Excerpt provided start

So I’m about to pull the trigger on a 2006 Merc F25 ELH Jet outboard. Does anyone have any experience with this outboard? Good or bad? It has the same displacement as the 30 hp powerhead (prop model) in the same series. So if it’s really putting out 25 hp at the jet it must be a very efficient jet or the powerhead is putting more than 30 hp.

I was looking through the Mercury spare parts site and the prices are crazy. You would think that everything is made of gold. With that in mind, I just want to make sure that this motor series doesn’t have a bad reputation. It will power a 1448 Jon with the intent of accessing some local rivers. Thanks for any advice.

Dave
 
Okay, since nobody else has answered this I will give you my .02 worth. I have experience with jets but not this particular engine.
Keep in mind that the engine part of this powerplant will have been run pretty hard for most or all of it's service life so far.
Look at the jet castings and see if the castings have been run through a lot of sand. If so then the tip clearances of the impeller will be worn and the efficiency will have gone out the window.....not that they are efficient to begin with.

Excerpt provided end

*Directive 1*. Can you reproduce the Mercury jet outboard discussion between "Look at the" and "to begin with.", inclusive?
*Directive 2*. Would you carry on the Mercury jet outboard discussion from the point where it stops?

Record excerpts start

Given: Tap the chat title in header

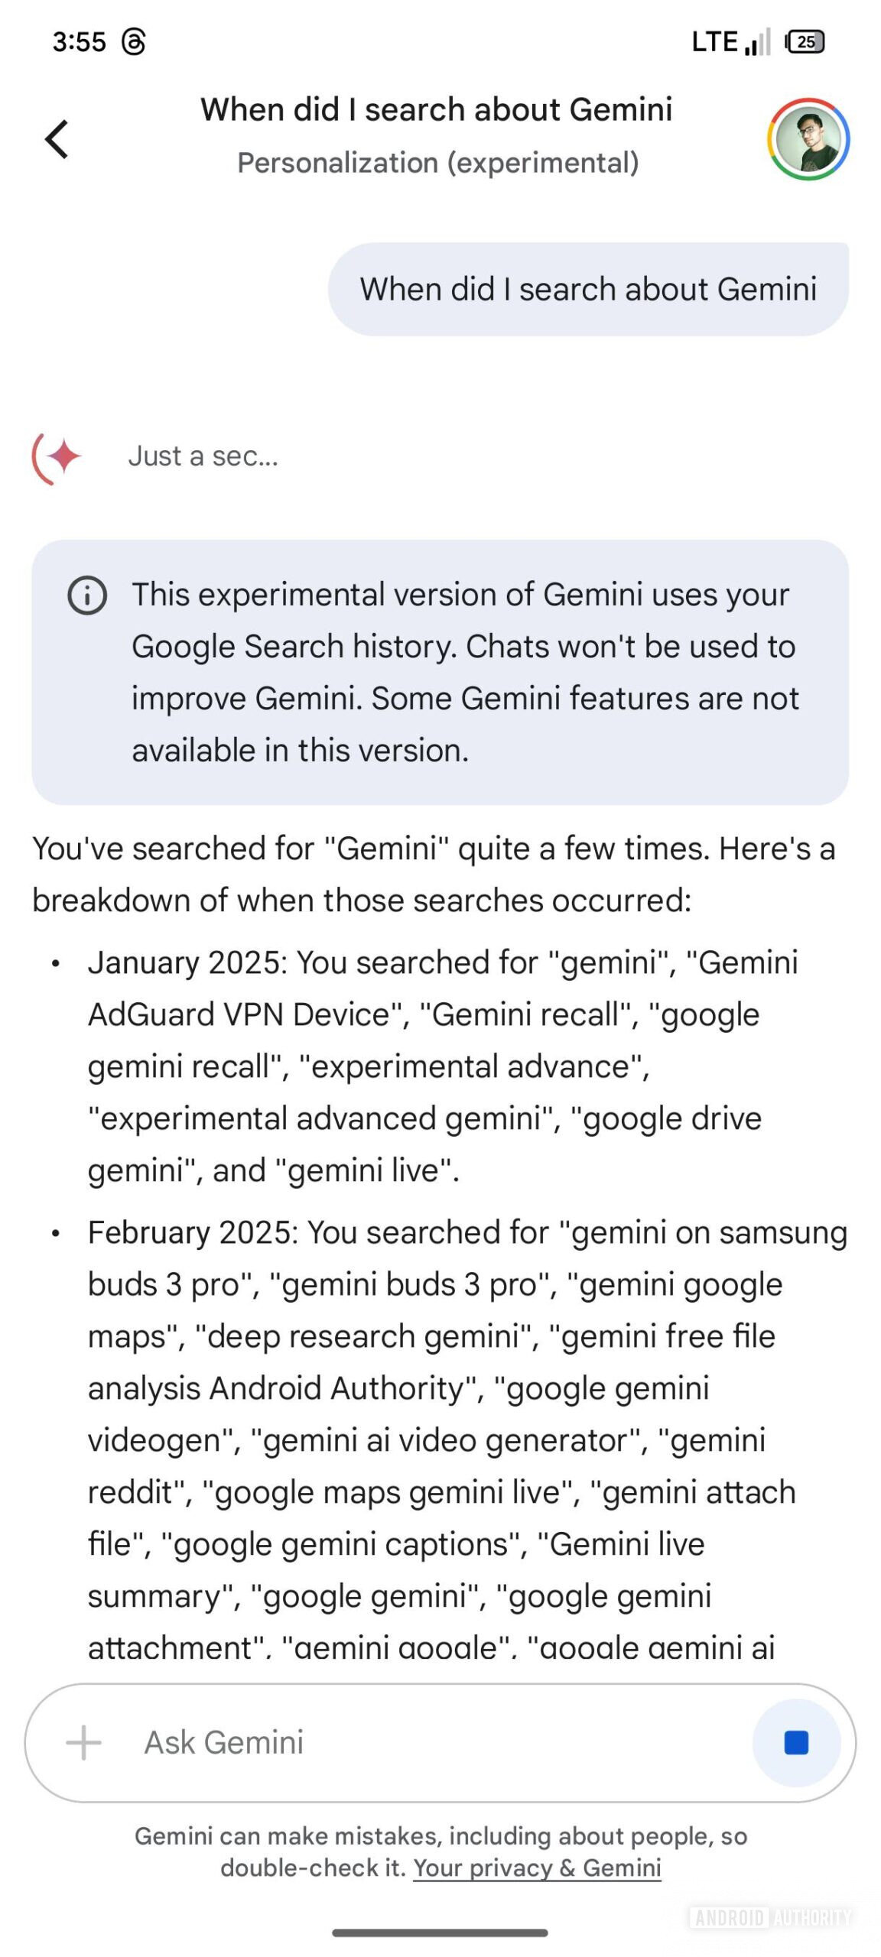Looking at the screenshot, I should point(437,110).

Record excerpts end
Record excerpts start

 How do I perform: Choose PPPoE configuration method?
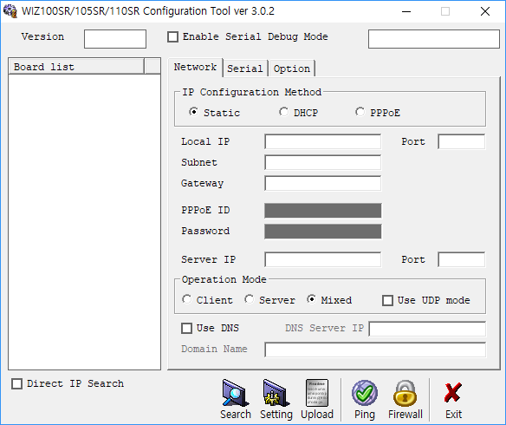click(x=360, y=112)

Record excerpts end

*Exercise answer 1*.
Look at the jet castings and see if the castings have been run through a lot of sand. If so then the tip clearances of the impeller will be worn and the efficiency will have gone out the window.....not that they are efficient to begin with.

*Exercise answer 2*.
Ask for any service tickets for maint. parts and services. Pulling the jet unit is not as easy as pulling a gearcase so maint. can be neglected a bit more.
If the engine is in running condition have it put into the water and check idle quality. If a 2-stroke will idle normally it is well sealed, if not...........
 
Thanks, Pappy. Good pointers. I’ll look for signs of wear and past service. I’m not counting on past service records but, worn bolts heads, etc. tell a story as well. We will test run the motor.

I’m not completely new to outboards. Many, many, years ago I was mechanic in a marine shop and I still do my own repairs. I also ran a pump business for several years but, I have never dealt with outboards driving pumps.

So other than riding up and down western rivers with fishing guides in their big jet sleds, jet outboards are still new to me.

I guess where I want to go with this thread is to get an idea if the
Merc F30 & F25 EFI outboards built around 2006 are reliable or do they have a bad reputation. That‘s kind of a general question that could apply to jet or prop models.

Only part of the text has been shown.